The practice of pickled fish
Step by step
1
The grass fish is separated from the fish bones, and the fillets are cut into fillets.
Step by step
2
Add ginger, onion, cooking wine, a little salt and a little pepper noodles to the fish fillets, marinate for 15 minutes, and then add starch for sizing.
Step by step
three
Chop ginger, garlic and pepper, slice sauerkraut, soak ginger and red pepper in Kamikiri for later use.
Step by step
four
Heat oil in a pot, add prepared mountain pepper, ginger garlic, pickled cabbage, soaked ginger and red pepper, stir-fry until fragrant, and then add water.
Step by step
five
After boiling, change the fillets to low heat, and the fillets will be cooked in about 1 minute. & lt add salt to taste. Sauerkraut is very salty, or no need to add salt >
Step by step
six
Put a little chopped millet spicy on the finished dish and pour hot oil on it.

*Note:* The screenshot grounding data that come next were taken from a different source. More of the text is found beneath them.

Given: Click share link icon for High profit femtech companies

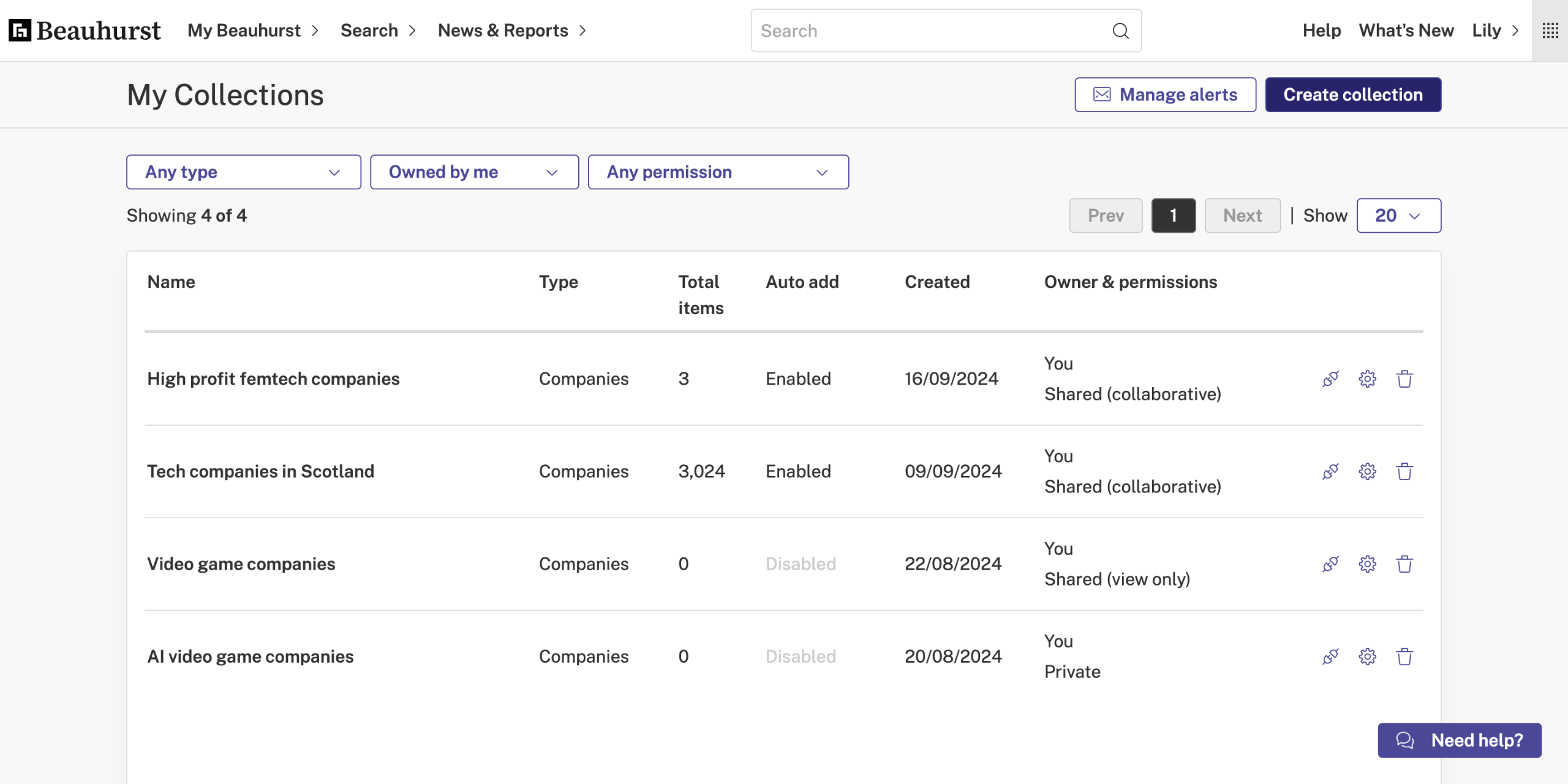Looking at the screenshot, I should 1330,379.
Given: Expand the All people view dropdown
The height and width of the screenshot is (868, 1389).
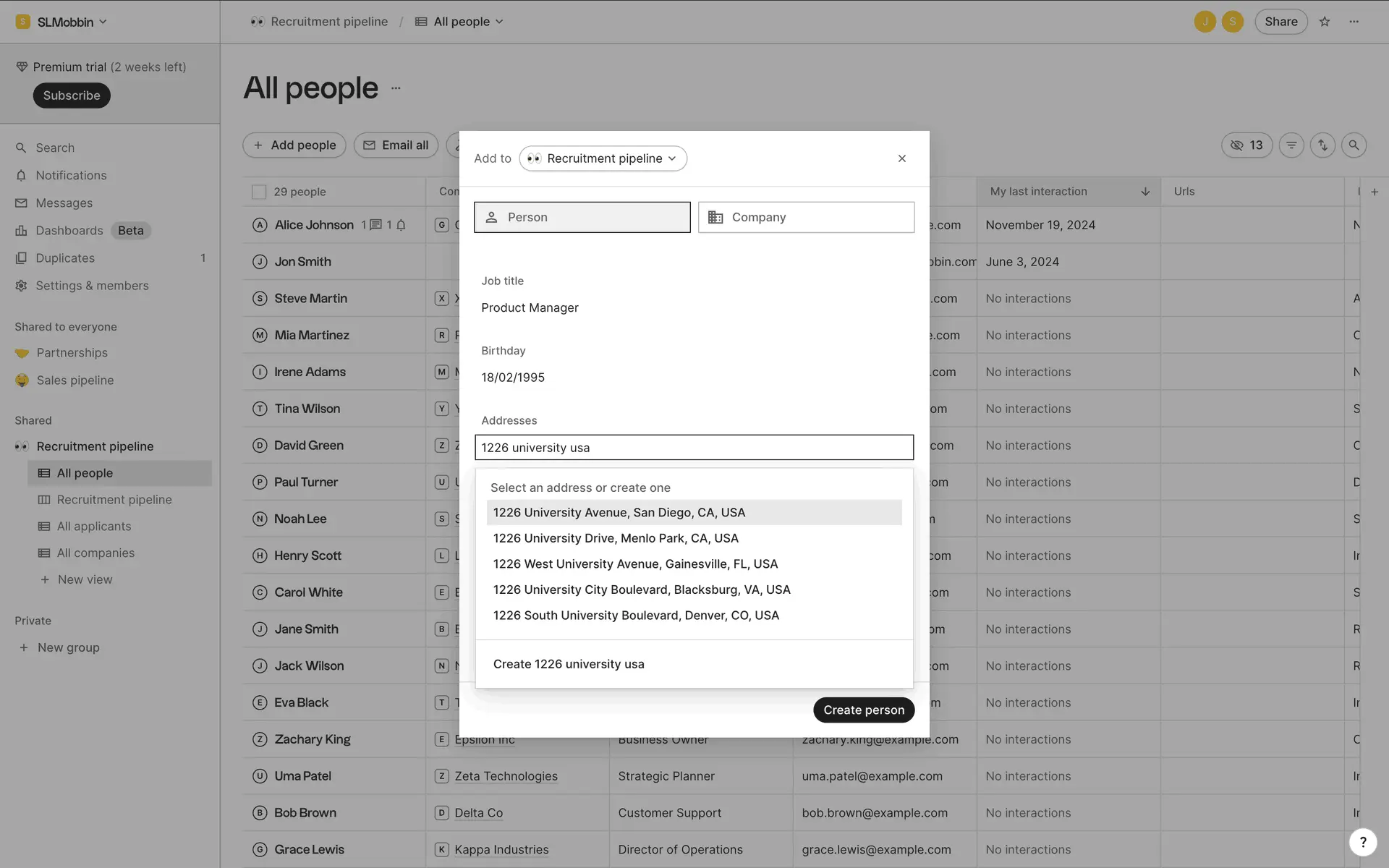Looking at the screenshot, I should [x=462, y=22].
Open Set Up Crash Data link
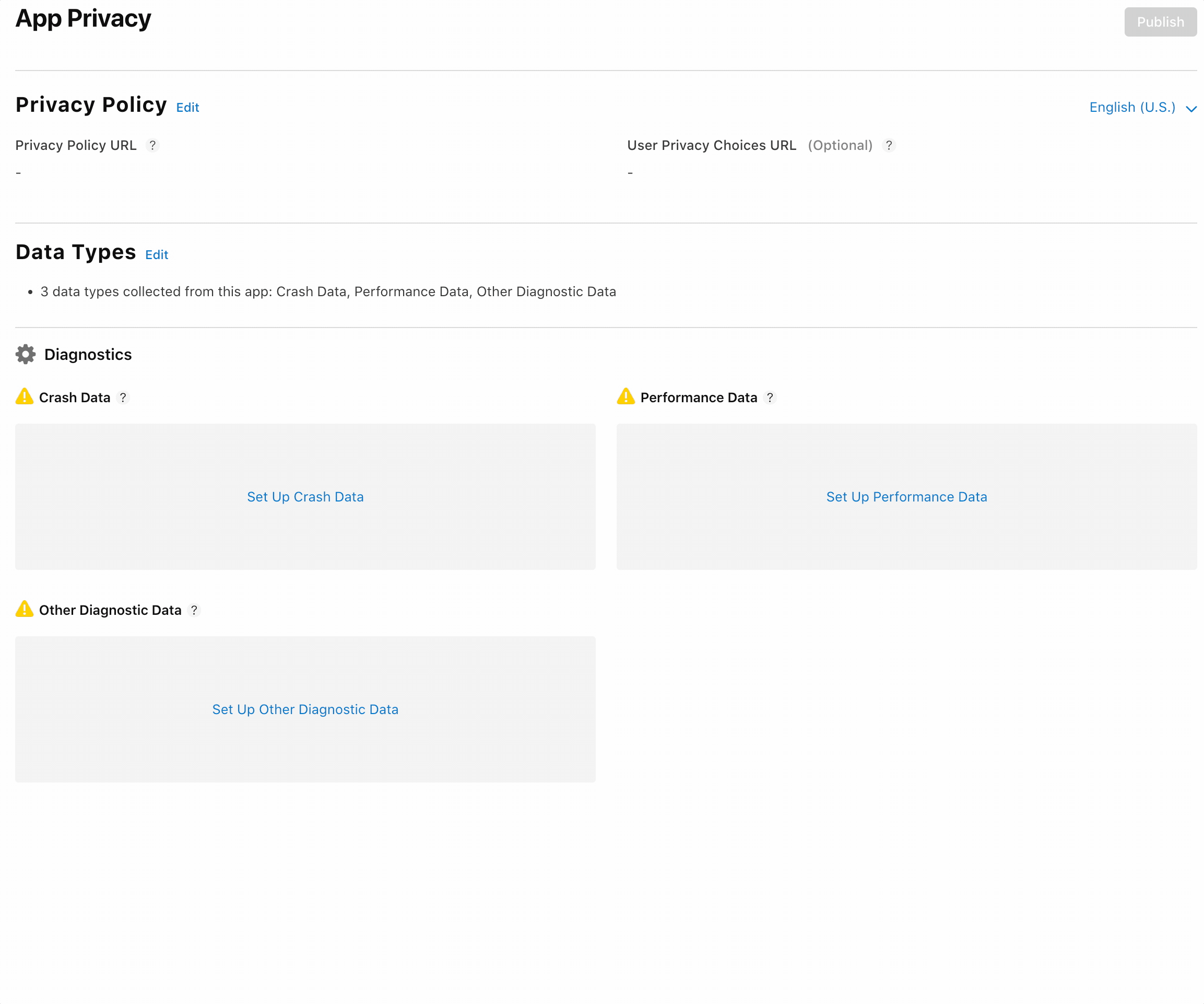 (305, 497)
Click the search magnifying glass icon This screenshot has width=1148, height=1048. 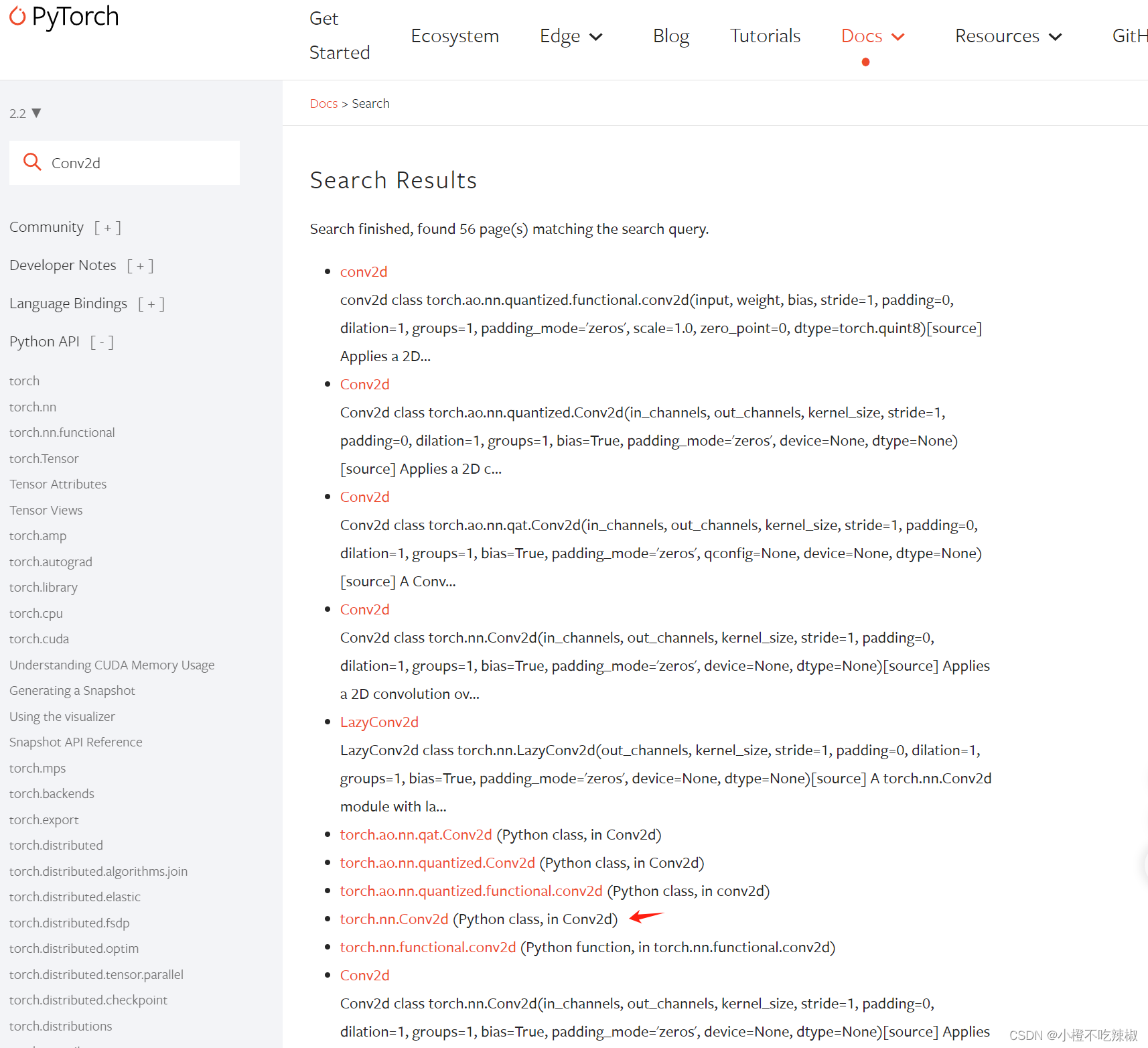point(31,162)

Finished product map of pickled fish
Cooking skills of pickled fish
skill
Mainly highlights the hot and sour taste and smoothness of fish fillets. Sour taste mainly lies in the choice of sauerkraut. If you like more acid, you can add white vinegar in moderation. The spicy taste mainly lies in the wild pepper fried with hot oil, and then the hot oil is poured on the finished millet. The treatment of fish fillets lies in pickling and deodorizing, washing with clear water, adding too much starch slurry and cooking fish fillets with low fire for too long.